High-toughness/resistivity ruthenium-based refractory alloy wires

Abstract

High-resistivity Ru–Mo–W-alloy wires, exhibiting excellent strength and ductility, were fabricated using the micro-pulling-down melt-growth method under vacuum for application as resistance heating wires. Furthermore, their mechanical and electrical properties were investigated. The fabricated Ru0.6Mo0.15W0.25 wires (⌀0.8 mm × 10.8 m long) showed a room-temperature tensile strength and nominal rupture strain of 1287 MPa and 21.2%, respectively. Transmission electron microscopy of Ru0.6Mo0.15W0.25 revealed the presence of active 112¯2<112¯3> pyramidal slip systems. Ru0.6Mo0.15W0.25 demonstrated an electrical resistivity of ∼0.936 μΩ∙m at 1873 K, 1.77 and 1.24 times higher than those of W and Ta, respectively. The dependence of the hemispherical total emissivity on temperature was also measured. The temperature dependence of the electrical resistivity of Ru0.6Mo0.15W0.25 was lower than those of Ta and W. Furthermore, the hemispherical total emissivities of Ru0.6Mo0.15W0.25 and Ta were comparable at ∼1800 K. When tested at 1873 K for approximately 3000 h, the durability of a Ru0.6Mo0.2W0.2 wire was equal or superior to that of a Ta wire.

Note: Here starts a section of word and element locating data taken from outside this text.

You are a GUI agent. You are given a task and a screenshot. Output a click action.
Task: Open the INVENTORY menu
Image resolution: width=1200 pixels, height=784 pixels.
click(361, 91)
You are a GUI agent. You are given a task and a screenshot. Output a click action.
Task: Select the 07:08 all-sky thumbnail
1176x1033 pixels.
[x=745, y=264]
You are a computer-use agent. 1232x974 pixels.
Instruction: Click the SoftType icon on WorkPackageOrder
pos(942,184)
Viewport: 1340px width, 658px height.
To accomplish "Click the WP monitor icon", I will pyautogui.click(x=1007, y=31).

The current (power) consumption required to deposit LiF and tris(8-hydroxyquinolinato)aluminum(III) (Alq3) at the same deposition rate using Ru0.6Mo0.2W0.2 was 21% (11%) and 34% (12%) lower, respectively, than that when using conventional Ta heating wires. The results reveal that the Ru0.6Mo0.15W0.25 heat-stabilization time was reduced by approximately 44%. Moreover, its deposition rate recovered more rapidly from errors such as a sudden boiling during heating.